▶ What this task involves
Rewrite the rows starting with the line that contains "The width and" and going on through the line that contains "click(x=50, y=101)", replacing "plus icon" with "add button" and leaving everything else unchanged.

▶ Input data
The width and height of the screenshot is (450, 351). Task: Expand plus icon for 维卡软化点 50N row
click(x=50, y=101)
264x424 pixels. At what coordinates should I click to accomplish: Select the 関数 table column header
---
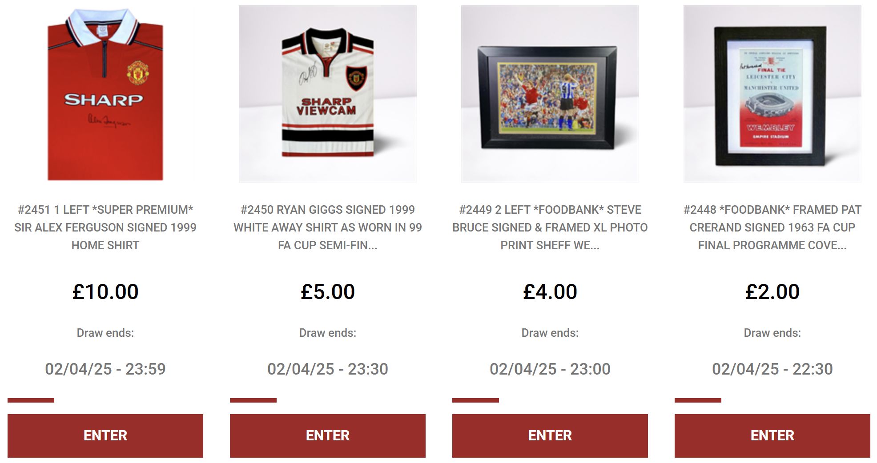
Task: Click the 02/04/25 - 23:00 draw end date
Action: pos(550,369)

▶ Result
The width and height of the screenshot is (450, 351). Task: Expand add button for 维卡软化点 50N row
click(x=50, y=101)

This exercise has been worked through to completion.